Alibaba moves more products, but Amazon makes more money on each sale.

However, when it comes to determining which firm produces the most money, Alibaba comes out on top.

Alibaba made a net profit of $13.1 billion in 2019, according to Forbes. In the same year, Amazon had a net profit of $11.6 billion.

Alibaba also had a profit margin of 23.3 percent, which was much greater than Amazon’s 4.1 percent profit margin.

What Causes Such a Large Profit Gap?

The vast margin disparity between Alibaba and Amazon can be summed up in one word: infrastructure.

Amazon stocks its own products and invests heavily in warehouse and delivery infrastructure in order to dominate the online business.

This means that Amazon has to deal with not just the complicated logistics of establishing and operating a warehouse network, but they are also attempting to build a shipping company to compete with FedEx and UPS at the same time.

Alibaba, on the other hand, has a much lower overhead. Remember that Alibaba does not sell its own products; it only facilitates eCommerce transactions.

And, despite being the world’s largest eCommerce company, Alibaba operates more like a software corporation than an eCommerce merchant.

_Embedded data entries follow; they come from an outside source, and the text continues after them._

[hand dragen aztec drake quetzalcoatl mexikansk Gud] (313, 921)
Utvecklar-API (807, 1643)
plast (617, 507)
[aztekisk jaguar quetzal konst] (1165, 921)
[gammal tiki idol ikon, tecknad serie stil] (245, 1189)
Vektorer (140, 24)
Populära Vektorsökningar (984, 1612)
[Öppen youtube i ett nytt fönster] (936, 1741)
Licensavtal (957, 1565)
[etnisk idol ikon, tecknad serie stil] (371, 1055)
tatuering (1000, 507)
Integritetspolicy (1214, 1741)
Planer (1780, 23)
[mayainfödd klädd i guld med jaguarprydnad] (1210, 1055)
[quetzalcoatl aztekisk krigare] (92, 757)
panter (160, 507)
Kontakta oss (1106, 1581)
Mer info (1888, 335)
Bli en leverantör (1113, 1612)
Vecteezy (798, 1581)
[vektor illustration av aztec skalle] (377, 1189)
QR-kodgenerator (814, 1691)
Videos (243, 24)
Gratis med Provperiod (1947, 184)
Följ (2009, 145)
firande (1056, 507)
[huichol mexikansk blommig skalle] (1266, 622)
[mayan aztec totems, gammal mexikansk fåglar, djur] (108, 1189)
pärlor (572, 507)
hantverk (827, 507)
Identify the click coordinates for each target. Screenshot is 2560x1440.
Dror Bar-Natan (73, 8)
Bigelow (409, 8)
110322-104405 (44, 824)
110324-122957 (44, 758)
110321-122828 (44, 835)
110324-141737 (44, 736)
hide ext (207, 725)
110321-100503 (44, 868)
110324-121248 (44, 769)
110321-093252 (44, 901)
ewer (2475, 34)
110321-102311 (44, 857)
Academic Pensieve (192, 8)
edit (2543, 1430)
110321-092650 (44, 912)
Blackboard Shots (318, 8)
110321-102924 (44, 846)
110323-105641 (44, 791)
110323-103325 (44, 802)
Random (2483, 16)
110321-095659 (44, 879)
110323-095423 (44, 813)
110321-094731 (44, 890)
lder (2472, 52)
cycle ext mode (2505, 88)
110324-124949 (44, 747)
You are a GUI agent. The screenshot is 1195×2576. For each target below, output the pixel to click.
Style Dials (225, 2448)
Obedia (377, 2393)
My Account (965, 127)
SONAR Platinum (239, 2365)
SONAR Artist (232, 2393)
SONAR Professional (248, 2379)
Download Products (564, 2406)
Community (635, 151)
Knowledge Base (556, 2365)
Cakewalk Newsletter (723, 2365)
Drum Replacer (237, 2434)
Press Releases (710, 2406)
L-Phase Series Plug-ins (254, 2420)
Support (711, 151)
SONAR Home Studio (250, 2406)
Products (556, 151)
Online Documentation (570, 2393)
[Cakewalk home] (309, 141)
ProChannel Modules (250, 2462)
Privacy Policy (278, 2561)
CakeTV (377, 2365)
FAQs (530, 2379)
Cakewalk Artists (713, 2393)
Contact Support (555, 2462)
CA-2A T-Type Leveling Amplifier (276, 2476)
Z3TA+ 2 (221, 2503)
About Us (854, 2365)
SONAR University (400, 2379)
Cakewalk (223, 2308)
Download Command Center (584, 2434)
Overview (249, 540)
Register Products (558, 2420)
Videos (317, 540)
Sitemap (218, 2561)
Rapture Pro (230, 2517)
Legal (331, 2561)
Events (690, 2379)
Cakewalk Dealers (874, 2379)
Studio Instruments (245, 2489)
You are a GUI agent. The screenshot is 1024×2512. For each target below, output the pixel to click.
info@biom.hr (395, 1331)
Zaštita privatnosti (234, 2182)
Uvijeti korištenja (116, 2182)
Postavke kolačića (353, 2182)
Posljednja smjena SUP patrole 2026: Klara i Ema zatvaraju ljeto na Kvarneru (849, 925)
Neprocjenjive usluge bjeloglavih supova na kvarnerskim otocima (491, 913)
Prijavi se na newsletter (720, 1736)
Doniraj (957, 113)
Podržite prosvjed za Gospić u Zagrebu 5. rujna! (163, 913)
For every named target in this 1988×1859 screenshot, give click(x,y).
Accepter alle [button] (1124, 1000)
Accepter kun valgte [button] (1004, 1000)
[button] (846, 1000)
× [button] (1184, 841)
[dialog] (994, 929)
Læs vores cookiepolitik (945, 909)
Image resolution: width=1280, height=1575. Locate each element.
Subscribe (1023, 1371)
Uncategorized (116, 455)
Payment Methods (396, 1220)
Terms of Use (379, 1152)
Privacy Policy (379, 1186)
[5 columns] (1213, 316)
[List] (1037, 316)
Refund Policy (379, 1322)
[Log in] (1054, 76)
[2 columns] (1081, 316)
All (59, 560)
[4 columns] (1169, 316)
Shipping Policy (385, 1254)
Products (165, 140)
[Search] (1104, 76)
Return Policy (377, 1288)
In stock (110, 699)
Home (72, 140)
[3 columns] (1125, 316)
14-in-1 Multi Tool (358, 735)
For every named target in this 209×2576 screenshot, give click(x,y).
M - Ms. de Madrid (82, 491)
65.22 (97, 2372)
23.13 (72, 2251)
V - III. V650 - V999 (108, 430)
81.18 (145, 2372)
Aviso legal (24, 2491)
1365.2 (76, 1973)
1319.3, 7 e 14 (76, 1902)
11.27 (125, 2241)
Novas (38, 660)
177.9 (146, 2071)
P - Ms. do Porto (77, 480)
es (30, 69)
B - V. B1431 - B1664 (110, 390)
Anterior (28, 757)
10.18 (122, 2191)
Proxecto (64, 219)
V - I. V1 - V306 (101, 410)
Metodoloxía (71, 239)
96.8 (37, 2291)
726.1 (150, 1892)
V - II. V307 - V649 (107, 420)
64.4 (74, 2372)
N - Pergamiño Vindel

Amazon’s business strategy necessitates a considerable amount of capital to grow, but their expenditures have created such a high entry barrier that competing with them in the long term will be nearly impossible.

Alibaba, on the other hand, has been able to achieve rapid and continuous development because to its hands-off approach. Alibaba’s low-cost business methodology enables them to generate much better profit margins and more scalable expansion.

In the end, it will be interesting to see which company’s business model will win out.

Similarities between Alibaba vs Amazon

Despite their philosophical differences, Alibaba and Amazon have a few things in common.

Both corporations, for example, have few competitors and are market leaders in their respective home countries.

In the year 2019,…

TMall, Pinduoduo, and JD.com, all owned by Alibaba, accounted for 80% of all online retail sales in China.
Amazon now has a market share of more than 50% in the US eCommerce market, surpassing eBay (6.6%), Apple (3.9%), and Walmart (3.7%) combined.

Alibaba and Amazon, in addition to dominating eCommerce, have their own payment systems:

  • Alipay, Alibaba’s mobile and internet payment system, has over 700 million active users per year.
  • Amazon Pay is a payment service that allows Amazon customers to use their Amazon accounts to make purchases on non-Amazon websites.

Is Alibaba Worth More Than Amazon?

When it comes to generating revenue, Amazon is unrivaled. In fact, Amazon’s revenue in the second quarter of 2020 was $88.91 billion, compared to $22.22 billion for Alibaba.

Who Is Better Amazon or Alibaba?

Amazon’s stock has performed better than Alibaba’s, with a 38 percent gain over the past year compared to Alibaba’s 13 percent gain.

Whats Bigger Alibaba or Amazon?

Amazon made 232 billion dollars in sales last year, up roughly 31% from the previous year. Alibaba’s annual revenue of 39.9 billion US dollars may appear small in comparison, but it is the only company that might compete with Amazon in the coming years.

Is Alibaba Good Quality?

Alibaba, like many other eCommerce platforms, has a large number of respectable and trustworthy merchants. Trade Assurance, a supplier verification service, is also available to protect your payments made through the Alibaba.com payment platform. So the question of if Alibaba is of good quality shouldn’t be on the table.